From 1 July 2012, a fixed carbon price of $23 a tonne was implemented with an annual increase of 2.5% until 2015 (i.e. up to $25.40). From 1 July 2015 the carbon price will move to a flexible price period, set by the market, under a global trading scheme. In May 2013, the Government said international markets had severely impacted the carbon price and lowered expectations for carbon pricing revenue for financial year 2015/16 when the scheme is linked internationally. European carbon permits are currently trading at approximately $6 per tonne. Recent media speculation suggest that this date may be moved forward by Kevin Rudd.
The industry response to the carbon price has been widely reported in the media, with major operators being openly critical of the tax. Although some electricity generators have praised the scheme, those with significant brown-coal assets (such as TRUenergy and International Power) have been critical of the impact that the carbon price will have on life expectancies of their facilities. The closure of South Australia’s Playford B brown-coal plant and 86% generation drop at Victoria’s Morwell plant indicate that this is a real threat which should be actively managed by brown-coal generators.
The carbon scheme is a key issue for the upcoming Federal election. Should the Coalition win the 2013 Federal election it says it will repeal the carbon scheme and introduce its Direct Action policy. Under the Direction Action policy, the Coalition plans to pay emitters for polluting less rather than charging them for the emissions that they release.
Though the Coalition have maintained that they will implement the change in policy immediately, such a move would be difficult. Given the current Senate composition and the indicative Parliamentary sitting schedule, it is possible that any such replacement could take up to 2 or 3 years in practice. By this time, the global trading scheme will have begun and the appetite for significant change may well have passed.
2. Coal Seam Gas
The past 12 months have seen increased scrutiny of unconventional exploration and production activities in Australia. In response to community concerns, particularly those of environmental groups and land owners, Governments have responded with legislative changes or the introduction of best-practice framework.
CSG is regulated at State and Territory level as well as by the Federal Government under the Environment Protection and Biodiversity Act1999 (Cth) (EPBC Act).
Recently, legislative changes include changes to the EPBC Act to include ‘water resources’ as a new matter of national environmental significance for large coal mining and coal seam gas.

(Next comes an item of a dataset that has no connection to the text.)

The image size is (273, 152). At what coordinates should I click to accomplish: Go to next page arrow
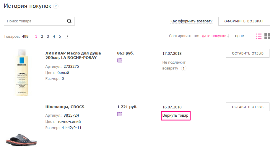click(66, 36)
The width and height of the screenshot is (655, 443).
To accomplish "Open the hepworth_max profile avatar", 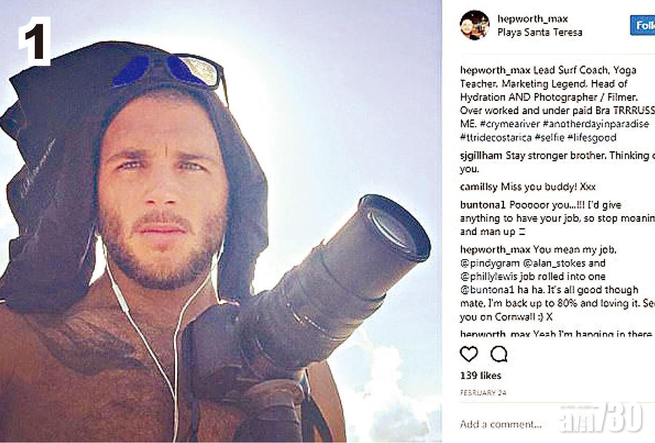I will [475, 25].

The amendments require CSG and ‘large coal mining’ developments which are likely to have a significant impact on a ‘water resource’ to be referred to the Minister for a determination as to whether they are a controlled action.
APPEA have been critical of the decision, saying the changes are ‘anti-business’, and guided by political and not environmental objectives.
The NSW Government is introducing ‘coal seam gas exclusion zones’ which will prohibit CSG development within and under 2km of residential zones or future residential growth areas, and within critical industry clusters. A forthcoming amendment to the State Environmental Planning Policy known as the Mining SEPP will finalise the implementation process.
In December 2012, South Australia released its Roadmap for Unconventional Gas Projects in South Australia, promoting a cautious optimism in the opportunities for tight and shale gas development.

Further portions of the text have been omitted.